Work instructions
Go through the entries below. Copy out every line that contains "right".

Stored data
--------------------

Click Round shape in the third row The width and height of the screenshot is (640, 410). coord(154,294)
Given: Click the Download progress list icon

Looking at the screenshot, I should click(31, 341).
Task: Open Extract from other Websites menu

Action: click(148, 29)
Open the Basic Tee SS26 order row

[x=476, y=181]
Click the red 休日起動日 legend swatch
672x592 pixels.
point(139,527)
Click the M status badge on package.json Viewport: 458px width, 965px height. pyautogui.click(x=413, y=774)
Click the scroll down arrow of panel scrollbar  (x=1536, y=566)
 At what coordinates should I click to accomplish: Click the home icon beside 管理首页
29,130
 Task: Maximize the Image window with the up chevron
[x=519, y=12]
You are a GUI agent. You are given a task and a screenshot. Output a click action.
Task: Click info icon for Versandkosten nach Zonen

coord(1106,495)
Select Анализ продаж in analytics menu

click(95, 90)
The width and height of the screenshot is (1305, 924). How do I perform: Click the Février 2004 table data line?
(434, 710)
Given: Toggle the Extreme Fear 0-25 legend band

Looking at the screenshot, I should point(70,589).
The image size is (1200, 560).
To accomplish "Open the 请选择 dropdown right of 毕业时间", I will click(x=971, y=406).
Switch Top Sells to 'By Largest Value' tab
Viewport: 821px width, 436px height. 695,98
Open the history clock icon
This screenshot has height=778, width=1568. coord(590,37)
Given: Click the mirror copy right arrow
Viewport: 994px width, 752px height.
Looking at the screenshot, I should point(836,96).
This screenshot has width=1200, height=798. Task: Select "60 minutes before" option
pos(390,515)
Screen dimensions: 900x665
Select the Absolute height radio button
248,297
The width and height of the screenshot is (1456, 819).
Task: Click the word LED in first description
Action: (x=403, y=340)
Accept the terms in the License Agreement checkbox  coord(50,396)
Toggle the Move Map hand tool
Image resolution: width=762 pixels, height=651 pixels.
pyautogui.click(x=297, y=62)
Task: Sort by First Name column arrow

--------------------

Exercise solution
To accomplish "Open the 请选择 dropdown right of 毕业时间", I will click(x=971, y=406).
Given: Click the mirror copy right arrow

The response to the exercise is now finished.